From mboxrd@z Thu Jan  1 00:00:00 1970
From: Alex Zhuravlev <Alex.Zhuravlev@sun.com>
Date: Thu, 05 Jun 2008 16:27:27 +0400
Subject: [Lustre-devel] some thoughts on COS
Message-ID: <4847DBAF.5020001@sun.com>
List-Id: <lustre-devel-lustre.org>
MIME-Version: 1.0
Content-Type: text/plain; charset="us-ascii"
Content-Transfer-Encoding: 7bit
To: lustre-devel@lists.lustre.org

Hi,

I think it could be great if we can use LDLM for COS. at the very first view
it looks possible:
1) each server lock is tagged with client unique id (uuid/export addr/etc)
2) mds registers own blocking AST function
3) locks to be used rep-ack's aren't released upon ACK, only upon commit
4) whenever conflict is observed by LDLM at enqueue time, MDS's blocking AST
    function is called and depending on whetner conflicting locks are taken on
    behalf same or different clients, the function issues sync causing commit
    and old lock to be released later

but one use case isn't that obvious. it's OK when first lock L1 was from client
C1 with PW mode and new lock is also from C1/PW. but then we have a situation
with same client, but locks are PW then PR:
1) we wouldn't want to sync just because client does mkdir a; touch a
2) thus we have to grant PR lock (so, first problem - sometimes PW and PR doesn't
    conflict?)
3) if we cancel PW to grant PR, then we'd have to make this PR conflicting with
    any PR coming from different client?

AVAILABLE DATA:
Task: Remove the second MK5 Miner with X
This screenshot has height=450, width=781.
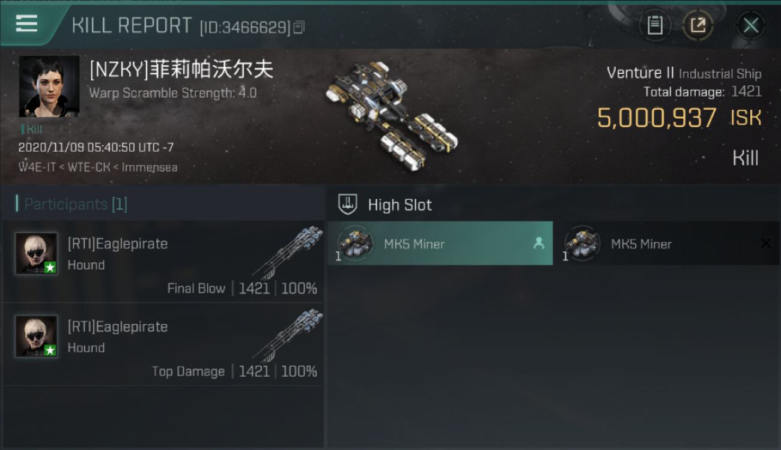Action: pos(765,243)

TASKS:
(1) Please copy the passage of the Lustre COS message that starts at "I think it could" and ends at "id (uuid/export addr/etc)".
(2) Carry on the Lustre COS message from its final line.

TASK-BY-TASK ANSWERS:
(1)
I think it could be great if we can use LDLM for COS. at the very first view
it looks possible:
1) each server lock is tagged with client unique id (uuid/export addr/etc)

(2)
4) changing PR to PW in order to inherit state? (client side doesn't expect such
    locks_

all of this doesn't sound like a good solution, IMHO. at least it'd require serious
changes in LDLM while we're talking about 1.6/1.8 ... so we need another way.

probably we could re-use VBR as each inode change goes with new persistent version
and version is numerically equal to transno, comparing inode's version with last
committed transno we can learn whether the inode is committed?

next problem is to learn source of change, i.e. client. in the worst case all changes
are from different clients, thus every change means sync. but if we *cache* source
information we probably can avoid majority of syncs. IOW, we don't need to track
source all the time, it should be enough if we have this information most of time.
so, storing it in in-core inode is good enough probably. following this way we don't
need to care about inode's lifetime.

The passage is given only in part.